• **Action item**
Could you retype the lines below, starting at the line holding "This screenshot has width=261, height=223." and stopping at the line holding "This screenshot has width=512, height=483.", inclusive? Copy them exactly and drop the images.

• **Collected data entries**
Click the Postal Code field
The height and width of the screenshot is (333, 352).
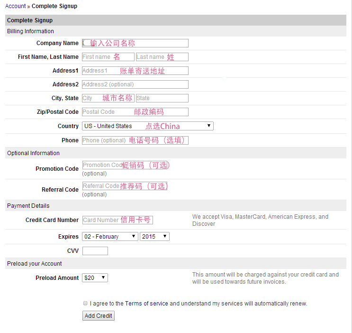click(135, 112)
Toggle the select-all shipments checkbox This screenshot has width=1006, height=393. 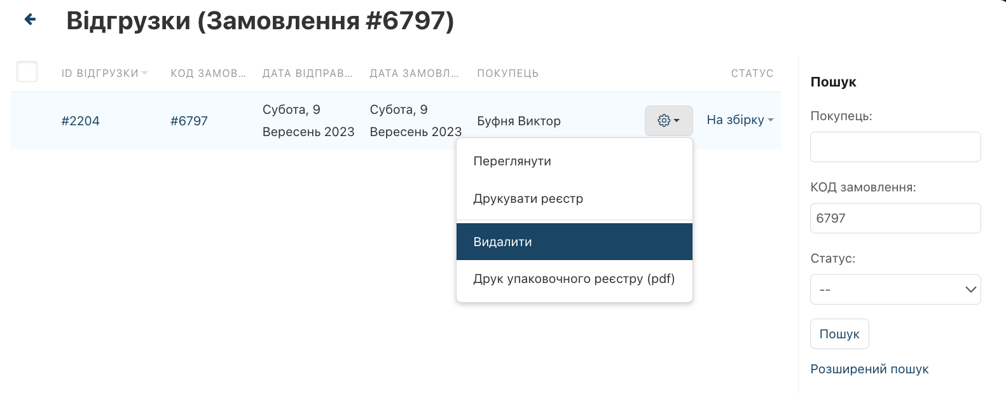27,72
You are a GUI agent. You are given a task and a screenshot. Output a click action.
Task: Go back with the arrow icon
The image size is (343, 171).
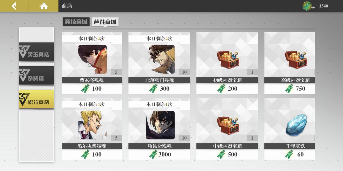click(14, 6)
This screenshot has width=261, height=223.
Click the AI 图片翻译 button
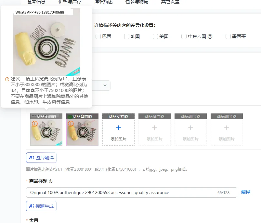41,158
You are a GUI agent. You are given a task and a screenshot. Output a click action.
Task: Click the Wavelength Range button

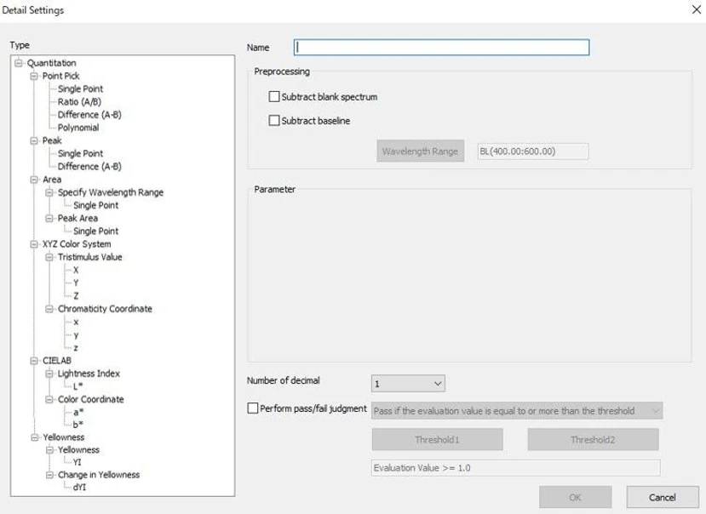point(420,151)
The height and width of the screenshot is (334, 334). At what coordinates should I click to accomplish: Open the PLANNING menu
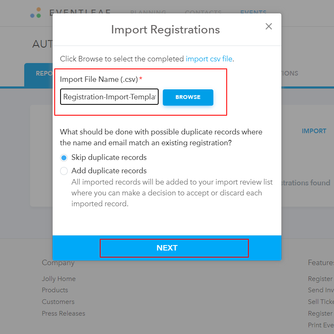[x=148, y=13]
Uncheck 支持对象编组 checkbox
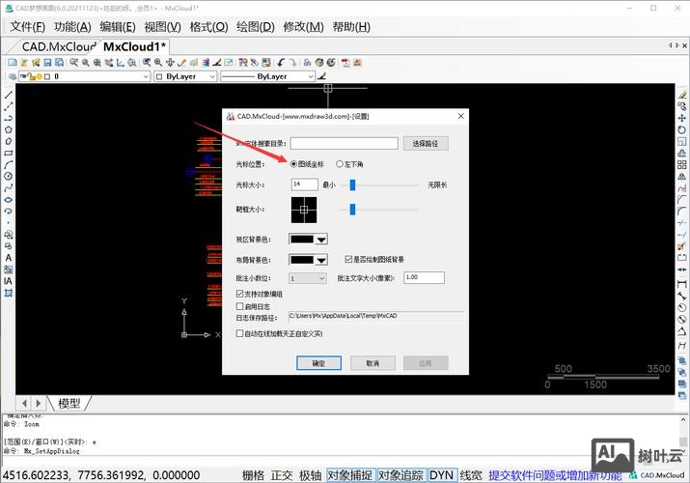This screenshot has width=690, height=483. coord(241,293)
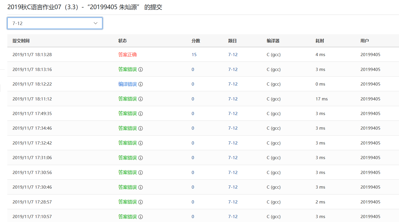This screenshot has height=222, width=399.
Task: Click info icon for 17:31:06 submission
Action: 141,158
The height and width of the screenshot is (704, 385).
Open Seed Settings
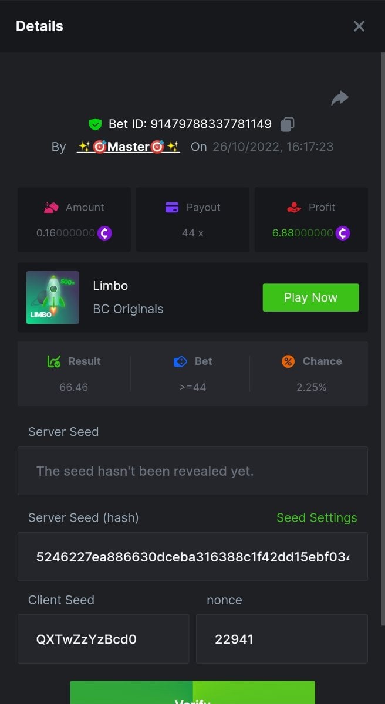tap(316, 517)
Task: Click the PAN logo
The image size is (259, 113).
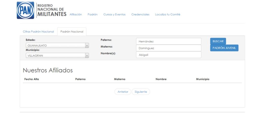Action: pos(25,10)
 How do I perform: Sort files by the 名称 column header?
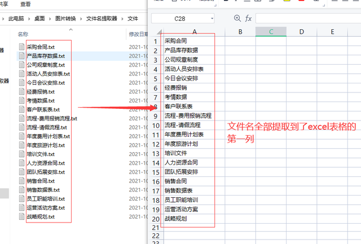[x=23, y=34]
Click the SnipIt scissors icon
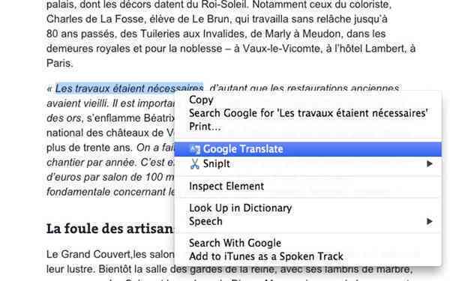 (x=195, y=163)
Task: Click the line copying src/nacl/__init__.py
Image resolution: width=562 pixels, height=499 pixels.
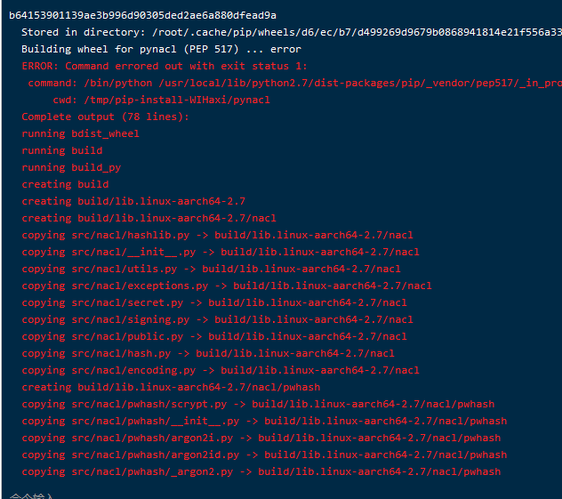Action: [x=220, y=252]
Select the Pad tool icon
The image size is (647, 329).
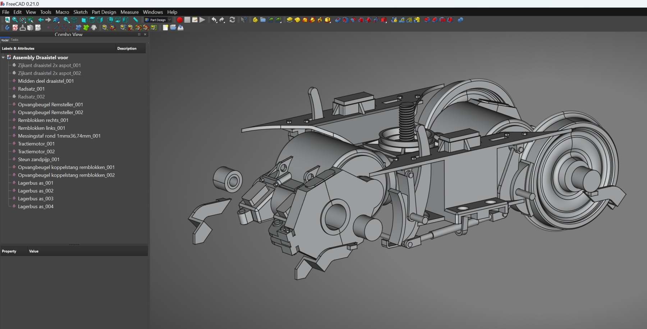coord(290,20)
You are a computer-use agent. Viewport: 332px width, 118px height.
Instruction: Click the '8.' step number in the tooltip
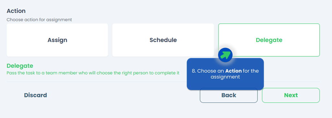point(194,71)
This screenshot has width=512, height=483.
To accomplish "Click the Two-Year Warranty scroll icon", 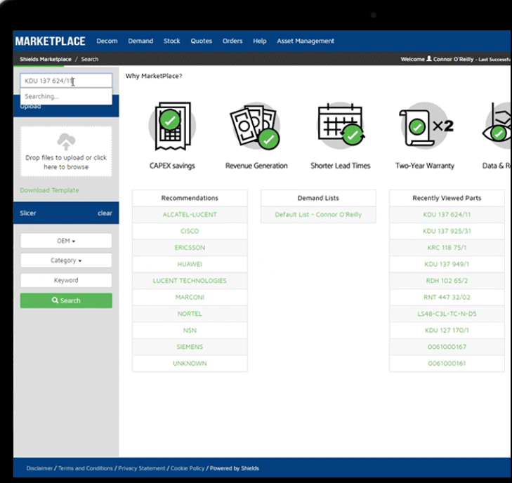I will (424, 126).
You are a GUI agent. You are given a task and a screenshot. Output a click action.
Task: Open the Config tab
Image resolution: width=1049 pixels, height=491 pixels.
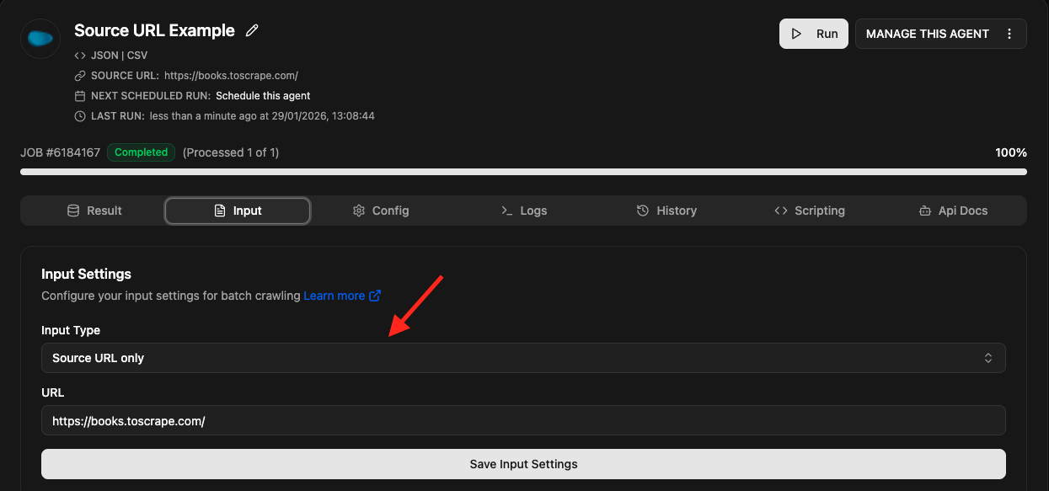pyautogui.click(x=381, y=211)
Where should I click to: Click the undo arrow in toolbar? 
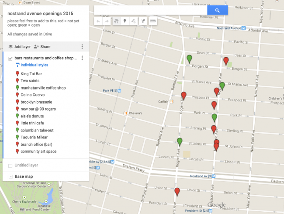(x=98, y=21)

• **Solved problem**
This screenshot has width=261, height=223.
Click the AI 图片翻译 button
41,158
You are a GUI agent. You are given a task and a screenshot. Output a click action.
Task: Click the Wavelength Range button

point(420,151)
The height and width of the screenshot is (334, 334). At what coordinates should I click to accomplish: Open the PLANNING menu
[x=148, y=13]
Uncheck 支持对象编组 checkbox
This screenshot has width=690, height=483. coord(241,293)
This screenshot has height=222, width=399.
Task: Click info icon for 17:31:06 submission
Action: 141,158
The height and width of the screenshot is (704, 385).
Open Seed Settings
tap(316, 517)
Task: Click the PAN logo
The image size is (259, 113).
Action: pos(25,10)
 How do I perform: Sort files by the 名称 column header?
[x=23, y=34]
Click the SnipIt scissors icon
 (x=195, y=163)
Task: Click the line copying src/nacl/__init__.py
Image resolution: width=562 pixels, height=499 pixels.
Action: [x=220, y=252]
Select the Pad tool icon
The image size is (647, 329).
coord(290,20)
You are a computer-use agent. Viewport: 332px width, 118px height.
Instruction: Click the '8.' step number in the tooltip
point(194,71)
This screenshot has width=512, height=483.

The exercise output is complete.